NO. 7


Lash runs into history


After his death, he was inducted into the U.S. Track and Field Hall of Fame


As Don Lash was growing up in Auburn, he loved running, and he eventually ran into history.

A 1988 Sports Illustrated article called Lash, "the first great American distance runner," and "possibly the best U.S. cross country runner ever."

Lash's career started with a 1933 state high school championship in the mile with a time of 4:30.5. After leaving Auburn, he went to Indiana University where he persuaded coach Billy Hayes to give him a chance.

During Lash's first cross country meet that fall, he finished third. It was the last time he would ever lose a cross country race. In 1934 he started a streak of seven consecutive AAU national championships. The streak finally ended in 1940 with his 12th national title in running overall. Pat Porter finally broke the record with his eighth national cross country title in 1989.

While at IU, Lash broke two of Paavo Nurmi's records for the indoor and outdoor two-mile run. He also anchored the Hoosiers' medley and four-mile relay teams to world records, and became the first American to finish the two-mile run in less than nine minutes. From 1935-1937, he held several national records from 3,000 to 10,000 meters.

In recognition of his accomplishments, Lash was named the 1938 winner of the James E. Sullivan Award, which is given to the nation's top amateur athlete.

About the only time Lash failed came during the 1936 Olympics in Berlin. Lash had qualified in the 5,000- and 10,000-meter events, but finished 13th in the 5,000 and eighth in the 10,000. Lash blamed his failure on the 10-day ocean ride to get to the games, saying he had gained 10 pounds. His dream was to come back for the 1940 Olympics in Tokyo but the event was canceled by World War II.

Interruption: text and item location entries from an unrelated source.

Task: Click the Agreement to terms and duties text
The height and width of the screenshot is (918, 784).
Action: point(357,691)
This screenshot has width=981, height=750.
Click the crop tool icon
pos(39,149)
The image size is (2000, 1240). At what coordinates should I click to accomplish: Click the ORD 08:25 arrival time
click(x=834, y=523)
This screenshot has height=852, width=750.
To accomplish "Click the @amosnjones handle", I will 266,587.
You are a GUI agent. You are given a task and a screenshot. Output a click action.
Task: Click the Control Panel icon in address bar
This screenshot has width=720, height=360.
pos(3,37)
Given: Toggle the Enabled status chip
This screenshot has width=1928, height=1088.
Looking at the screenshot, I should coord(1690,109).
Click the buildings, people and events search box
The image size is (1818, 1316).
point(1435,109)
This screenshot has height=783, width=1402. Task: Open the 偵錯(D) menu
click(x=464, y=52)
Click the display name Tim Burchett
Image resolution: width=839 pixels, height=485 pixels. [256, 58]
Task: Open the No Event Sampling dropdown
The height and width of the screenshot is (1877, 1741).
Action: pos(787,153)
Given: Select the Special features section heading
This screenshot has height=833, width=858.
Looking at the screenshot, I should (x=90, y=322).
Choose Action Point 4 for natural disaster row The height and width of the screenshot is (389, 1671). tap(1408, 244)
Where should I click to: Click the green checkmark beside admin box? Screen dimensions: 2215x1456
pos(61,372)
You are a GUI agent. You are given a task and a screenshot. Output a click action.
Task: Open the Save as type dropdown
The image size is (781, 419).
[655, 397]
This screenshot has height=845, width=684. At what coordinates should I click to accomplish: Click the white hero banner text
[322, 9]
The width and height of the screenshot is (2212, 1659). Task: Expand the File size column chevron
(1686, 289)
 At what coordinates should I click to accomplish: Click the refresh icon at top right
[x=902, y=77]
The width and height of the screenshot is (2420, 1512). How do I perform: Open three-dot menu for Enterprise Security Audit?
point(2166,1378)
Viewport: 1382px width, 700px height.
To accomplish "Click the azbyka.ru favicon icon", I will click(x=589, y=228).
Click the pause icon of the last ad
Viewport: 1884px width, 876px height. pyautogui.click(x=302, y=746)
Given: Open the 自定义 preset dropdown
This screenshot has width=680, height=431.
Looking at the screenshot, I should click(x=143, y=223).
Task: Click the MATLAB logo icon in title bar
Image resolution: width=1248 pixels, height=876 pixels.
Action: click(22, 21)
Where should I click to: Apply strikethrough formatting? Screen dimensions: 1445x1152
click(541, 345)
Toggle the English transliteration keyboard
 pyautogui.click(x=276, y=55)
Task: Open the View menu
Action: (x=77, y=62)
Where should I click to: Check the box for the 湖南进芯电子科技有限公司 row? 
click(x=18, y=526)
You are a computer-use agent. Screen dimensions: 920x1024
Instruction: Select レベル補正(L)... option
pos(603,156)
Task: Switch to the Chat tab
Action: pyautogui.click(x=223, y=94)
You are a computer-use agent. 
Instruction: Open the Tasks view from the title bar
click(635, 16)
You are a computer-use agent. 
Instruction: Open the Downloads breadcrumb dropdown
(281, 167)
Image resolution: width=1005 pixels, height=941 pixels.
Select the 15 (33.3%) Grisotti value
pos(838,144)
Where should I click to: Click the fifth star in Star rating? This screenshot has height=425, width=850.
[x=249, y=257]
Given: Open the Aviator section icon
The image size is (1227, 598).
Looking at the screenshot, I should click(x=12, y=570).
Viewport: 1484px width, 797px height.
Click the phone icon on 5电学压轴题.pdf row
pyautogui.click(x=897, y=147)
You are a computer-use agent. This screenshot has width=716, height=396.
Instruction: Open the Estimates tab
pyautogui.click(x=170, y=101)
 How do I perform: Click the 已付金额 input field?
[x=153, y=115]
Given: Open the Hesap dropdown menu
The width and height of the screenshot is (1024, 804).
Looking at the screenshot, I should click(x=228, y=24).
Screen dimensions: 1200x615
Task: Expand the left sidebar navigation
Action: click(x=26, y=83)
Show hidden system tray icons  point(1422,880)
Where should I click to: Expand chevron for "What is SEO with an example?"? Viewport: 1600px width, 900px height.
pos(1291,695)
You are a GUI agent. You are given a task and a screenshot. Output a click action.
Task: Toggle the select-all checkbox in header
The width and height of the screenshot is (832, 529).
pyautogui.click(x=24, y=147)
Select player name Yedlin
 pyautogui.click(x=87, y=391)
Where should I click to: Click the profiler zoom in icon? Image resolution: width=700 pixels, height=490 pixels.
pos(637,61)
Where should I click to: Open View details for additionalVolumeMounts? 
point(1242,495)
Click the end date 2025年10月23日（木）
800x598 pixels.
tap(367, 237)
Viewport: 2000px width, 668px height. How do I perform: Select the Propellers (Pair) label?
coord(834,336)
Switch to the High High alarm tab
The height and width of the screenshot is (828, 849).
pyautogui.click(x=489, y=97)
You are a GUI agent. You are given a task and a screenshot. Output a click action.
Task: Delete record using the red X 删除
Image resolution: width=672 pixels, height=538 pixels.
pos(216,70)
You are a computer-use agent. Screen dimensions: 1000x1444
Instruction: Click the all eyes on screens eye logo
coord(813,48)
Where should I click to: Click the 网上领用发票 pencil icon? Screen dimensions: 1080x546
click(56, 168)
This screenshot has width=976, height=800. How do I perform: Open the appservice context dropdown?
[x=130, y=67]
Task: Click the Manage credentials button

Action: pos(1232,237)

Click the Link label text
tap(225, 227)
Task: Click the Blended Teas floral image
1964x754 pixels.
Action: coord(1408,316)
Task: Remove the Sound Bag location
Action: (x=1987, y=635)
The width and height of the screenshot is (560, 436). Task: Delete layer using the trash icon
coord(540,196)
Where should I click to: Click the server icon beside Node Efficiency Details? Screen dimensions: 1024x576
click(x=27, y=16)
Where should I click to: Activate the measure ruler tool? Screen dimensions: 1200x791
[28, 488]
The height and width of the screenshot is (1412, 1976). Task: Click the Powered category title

Lash's cross country title streak ended after winning in 1940. In 1941 he left his job with the State Police and joined the FBI, where he stayed for 21 years. After retiring from the FBI, Lash served five two-year terms in the Indiana General Assembly. Gov. Otis Bowen named him a Sagamore of the Wabash in 1979.

He was made a charter member of the Indiana University Hall of Fame in 1982.

Though he died Sept. 19, 1994, Lash was inducted into the Amateur Athletics Union Hall of Fame and the U.S. Track Hall of Fame in 1995.